'Not Just Lyme Disease Anymore': 7 New Reasons To Fear Ticks This Summer
BOSTON A father of four boys, Michael Vitelli of Marshfield Hills, Mass., lives a high-energy, outdoor and active life when he's not at work. He fishes, he hikes, he golfs, he can even boast a running streak of 642 days in a row.
But last month, on what would have been day 643 of running, a tick brought him to an excruciating halt.
After feeling achey for a few days, Vitelli suddenly got too sick to get out of bed, as if with a summer flu — fever, sweats and chills, headache. Then he got even sicker. His test results looked dire: protein and bile in his urine; liver function gone haywire; platelets, red and white blood cells down so low that his chart looked like he had leukemia, a doctor told him.
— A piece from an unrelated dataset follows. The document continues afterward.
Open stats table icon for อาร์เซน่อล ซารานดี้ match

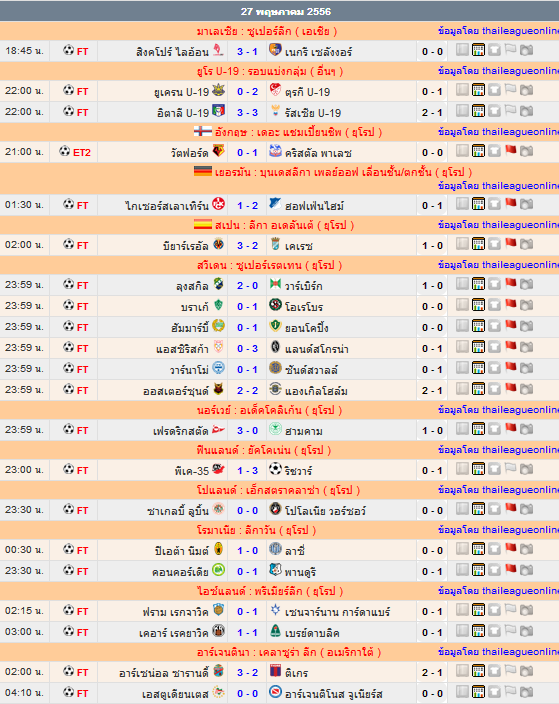(x=478, y=671)
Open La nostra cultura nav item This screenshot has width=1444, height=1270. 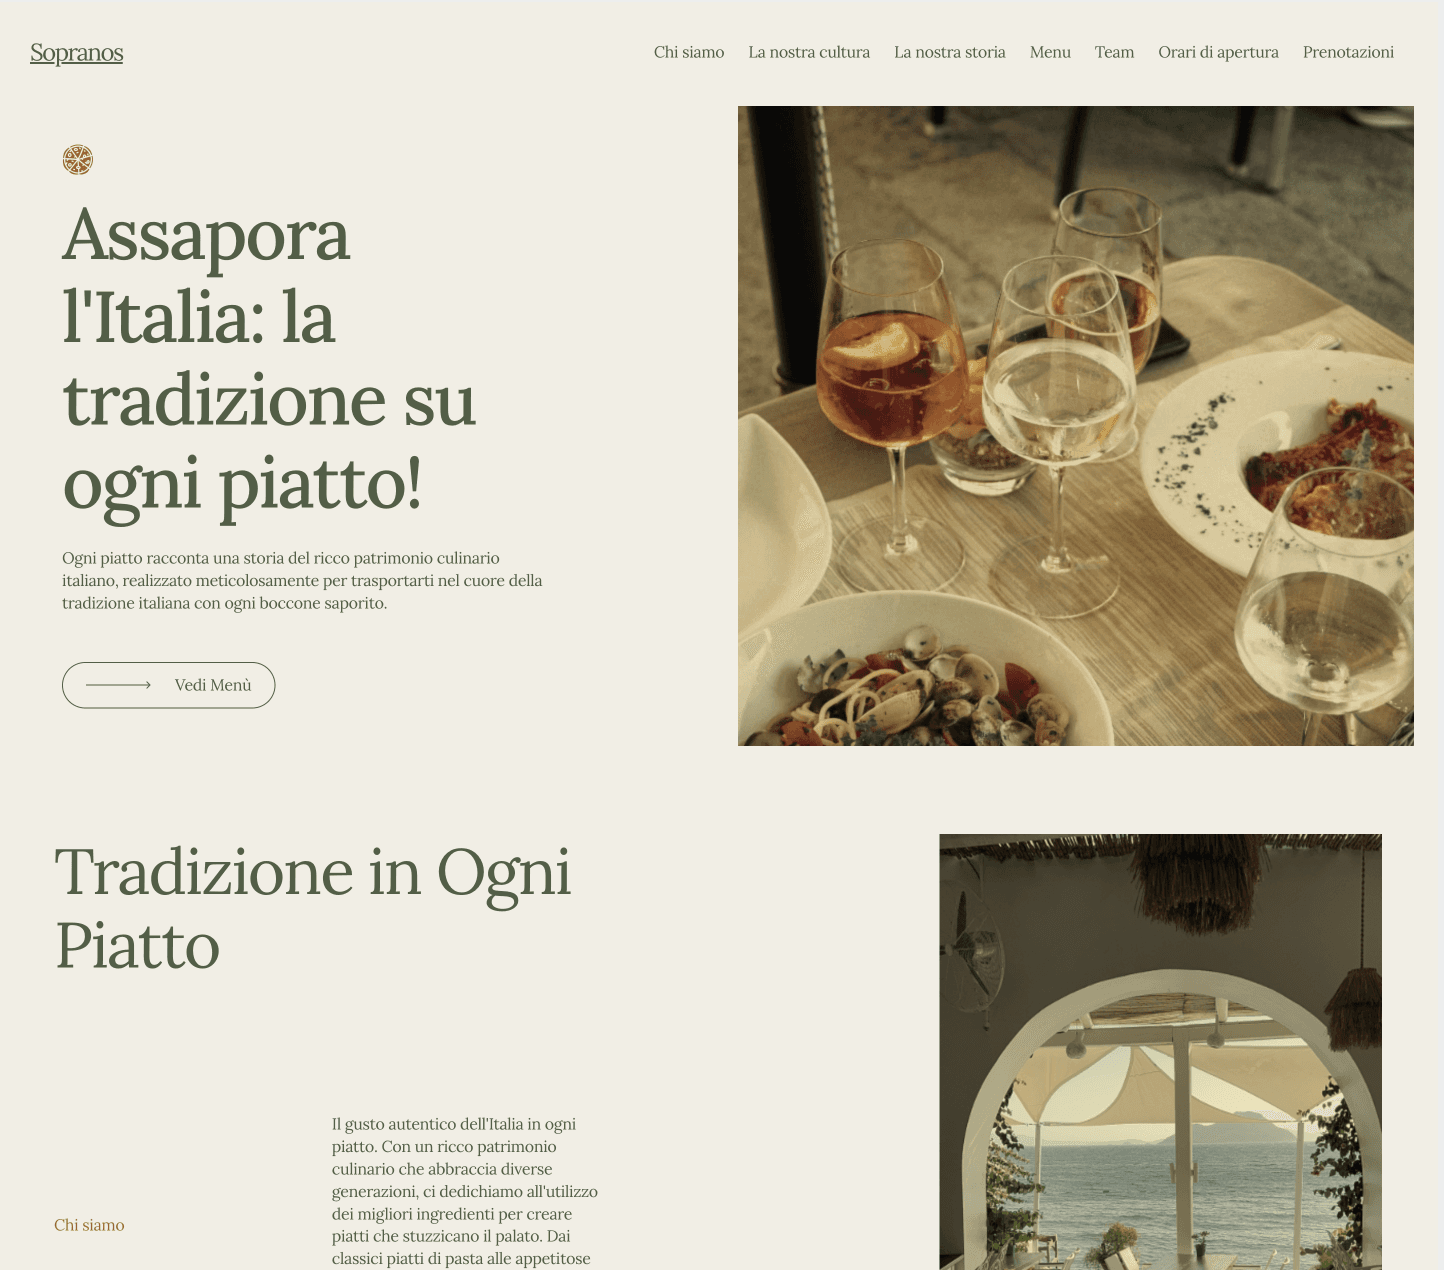click(809, 52)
The diagnosis, after three days in the hospital: anaplasmosis, an infection borne by the same deer ticks that carry Lyme disease. It's up dramatically in Massachusetts: About 600 confirmed and probable cases statewide last year, compared to closer to just 100 in 2010.
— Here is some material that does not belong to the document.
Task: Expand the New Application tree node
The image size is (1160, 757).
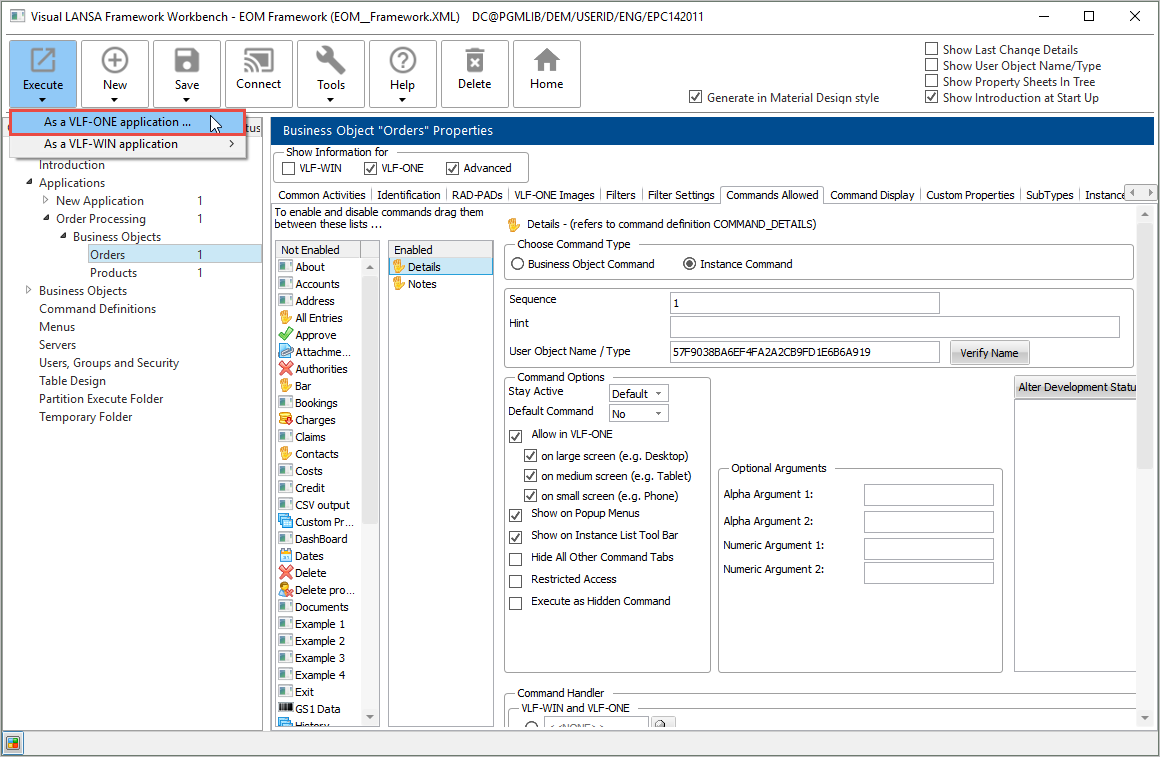Action: (x=46, y=201)
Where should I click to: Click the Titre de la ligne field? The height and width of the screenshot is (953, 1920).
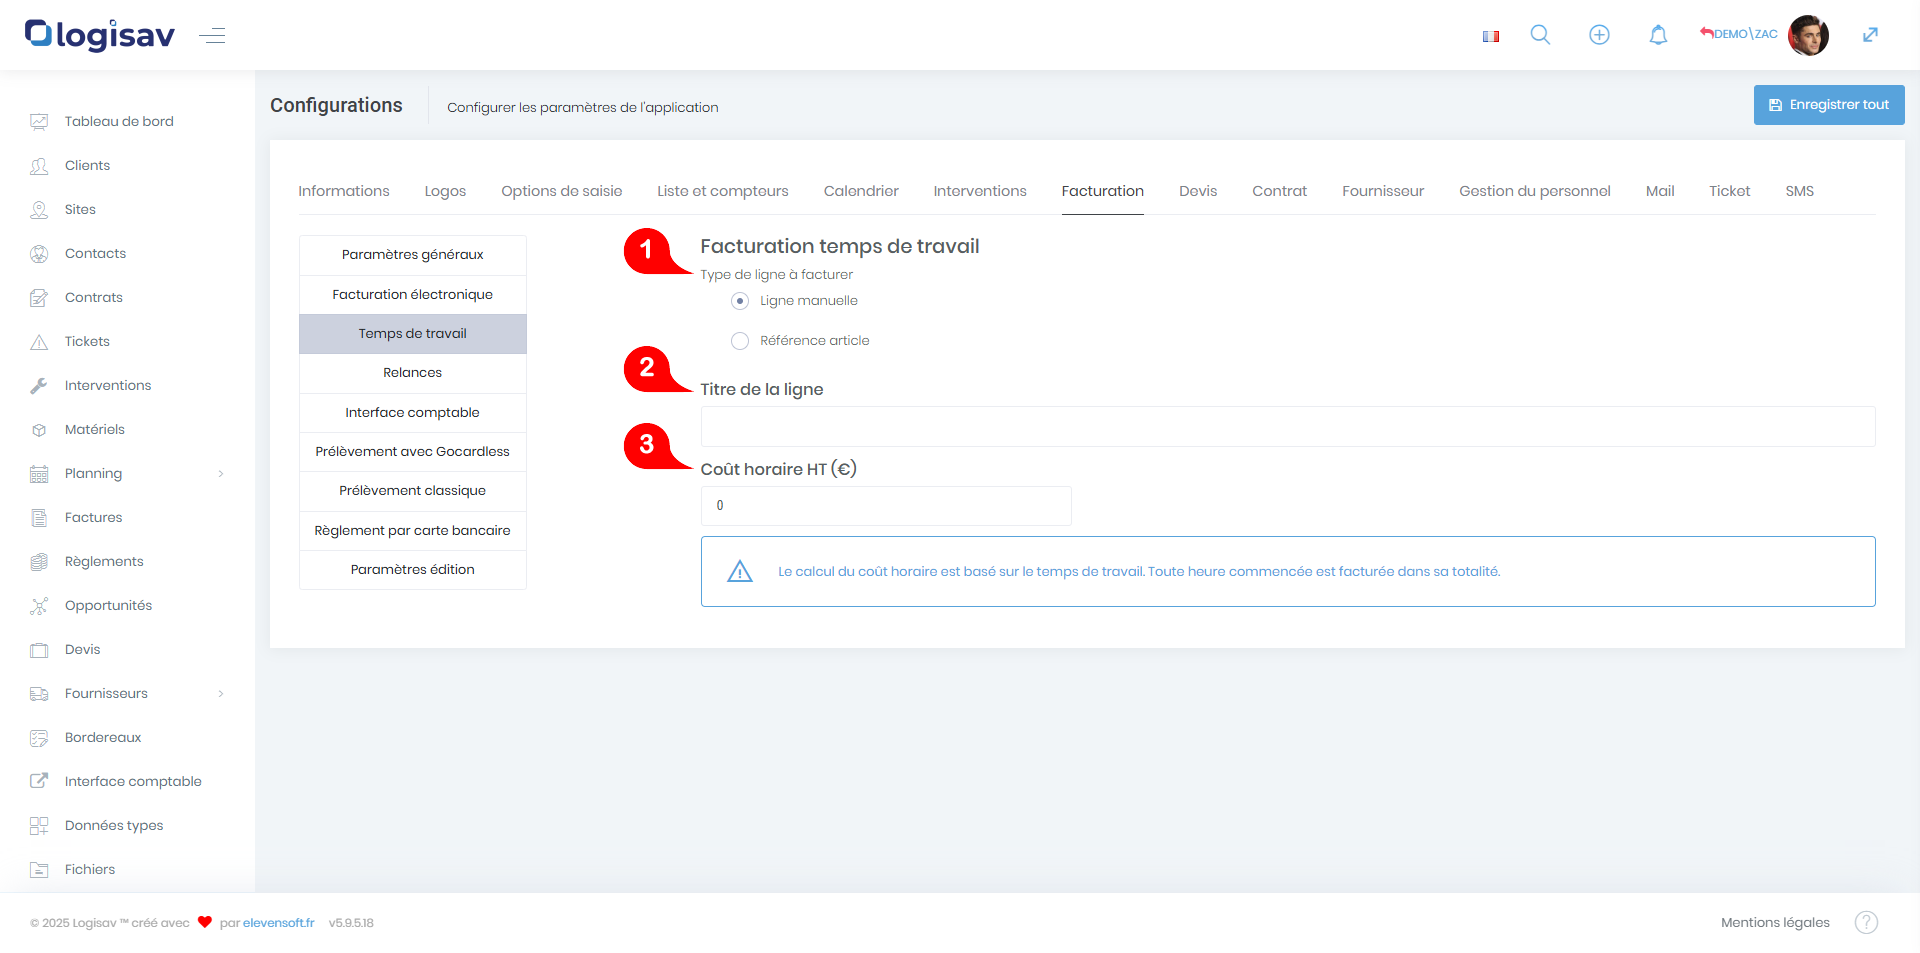(1287, 427)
Never heard of it? Neither had Vitelli. Naturally, he'd heard of Lyme, which has spread across much of the country in recent decades and now infects an estimated 300,000 Americans a year at least, mainly in New England and the Midwest.
But like most people, he didn't know that ticks can carry a whole array of nasty bugs — with obscure names like babesiosis and Borrelia miyamotoi — and that, though much less common, they, too, are on the rise, following more slowly behind the inexorable march of Lyme disease.